Historical wood supply and dynamic trade networks

Wood Resources, Shipbuilding and Social Environment: The Historical context of the ForSEAdiscovery Project by Dr. Ana Crespo Solana (ITN Coordinator ForSEAdiscovery) 

 

The history of deforestation in Europe is closely linked to economic development and military expansion. Wood was the first and most important natural resource to construct the first exploratory fleets, and subsequently to build and arm navies for the expansion and conquest of new territories, as well as for the associated merchantile operations. Therefore, the use and exploitation of forest resources over the modern period is comparable to the use of oil since the Industrial Revolution in terms of strategic importance. However, historiography has yet to develop nuanced analyses of the relationships between deforestation processes and the use of resources for shipbuilding. Historical analyses of European expansion and Atlantic trade have traditionally been approached from economic, social, or political viewpoints , leaving a lacunae with regard to the technologies and raw materials that enabled and sustained them. Similarly, previous historical studies have neglected the possible influence that commercial, maritime, and colonial European expansion had in the use of natural resources, especially forests. To date, only a few relevant works exist that relate expansion and deforestation , but their coverage of the Early Modern Period focuses on the 18th century, leaving references to 16th and 17th century brief and shallow. Some authors have pointed (if not directly then indirectly) to the role wood trade had in the economic growth of 16th and 17th century European empires  and although other historical works have tackled the subject of the raw materials used for shipbuilding , they again mostly focus on the 18th century, including references to 16th century as mere anecdotes.

 

The role that the massive use of wood in shipbuilding played in deforestation in Europe in the Early Modern Period has perhaps surprisingly been assumed rather than subjected to sustained study and academic discourse. Some historical studies address the problem of deforestation related to the development of agricultural land, but they approach it from an ecological, peripheral view, more than as a historical global process that was linked to the expansion of the western world through commercial maritime routes. Considering that the construction of a large, ocean-going ship could require the felling of over 4,000 large trees , there is a need for considered studies of the impact of shipbuilding on forest resources, and critical examination of an often presumed direct causal link to deforestation. Although there are indications that shipbuilding was a contributory factor in deforestation , no empirical studies such as the one we propose with ForSEAdiscovery has been attempted.

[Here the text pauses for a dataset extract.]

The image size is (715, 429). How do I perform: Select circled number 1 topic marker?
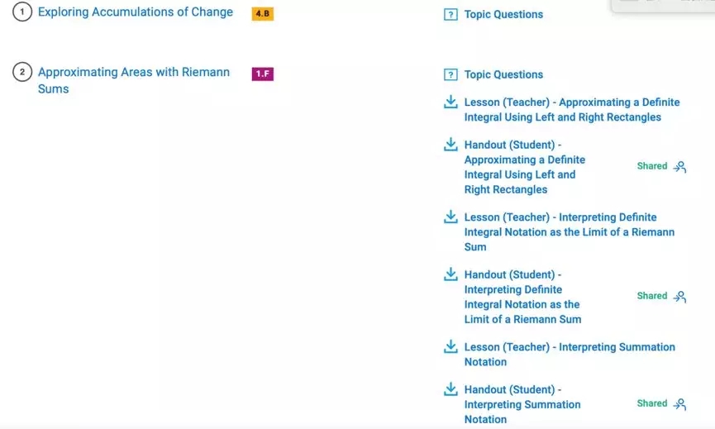pyautogui.click(x=22, y=12)
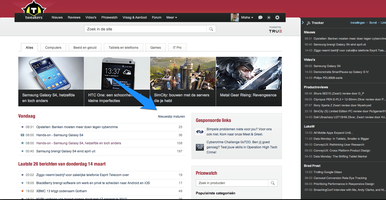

Developments in recent decades, particularly in disciplines such as nautical archaeology and wood provenancing, i.e. tree-ring research and geo/dendrochemistry, allow a subject previously largely studied through historical enquiry to be re-examined through multi-disciplinary and trans-national research. Nautical archaeology has led to the discovery of numerous shipwrecks from the Age of Discovery and European expansion, both within and beyond Europe. Well-preserved remains of ship-hulls of European construction (often Spanish and Portuguese) have been discovered and excavated with a global distribution reflecting the rapid expansion of oceanic exploration, trade and colonisation in the Early Modern Age (e.g. Molasses Reef Shipwreck, c. 1510, Turks and Caicos; Bom Jesus, 1535, Namibia; San Juan, 1565, New Foundland; Santo António, 1589, Seychelles; Nossa Senhora dos Mártires, 1606, Portugal; or Santíssimo Sacramento, 1668, Brazil). The surviving timbers of these hulls present direct evidence of forests managed and exploited by maritime nations at this time, complementing contemporary documentary evidence  and providing evidence where no other information exists. Whilst shipwreck assemblages from North Sea and Baltic Sea shipbuilding industries have been the subject of dendro-archaeological study, this has not been true for Iberian vessels.

Although some studies published in the last decade have combined archaeo-historical or tree-ring research to address the question of shipbuilding in the Age of Discovery , there is still a lack of systematic research of such remains from a multidisciplinary perspective, which leaves unsolved questions, such as the date and provenance of timber-remains from Iberian shipwrecks.

Advances in historical dendrochronology now allow the precise dating and provenancing of timbers originating from areas where regional tree-ring chronologies have been developed . While the tree-ring dataset has grown and acquired a high resolution in some areas of Europe (mostly in countries from central and northern Europe where this science was established decades ago), there are still data-gaps in crucial geographical areas, such as the Iberian Peninsula, that hamper the dating and provenancing of wood with this origin by means of tree-ring research . Therefore, the development of reference tree-ring chronologies in areas from Atlantic Iberia that supplied wood for shipbuilding (Cantabrian Mountains and Cazorla and Segura Mountains in Spain, and Portugal) would be a first step towards the assessment of the date and provenance of Iberian ship-remains. Emergent techniques such as stable isotope analysis (particularly Strontium) of archaeologically recovered wood from shipwrecks offer complementary research tools to address this question.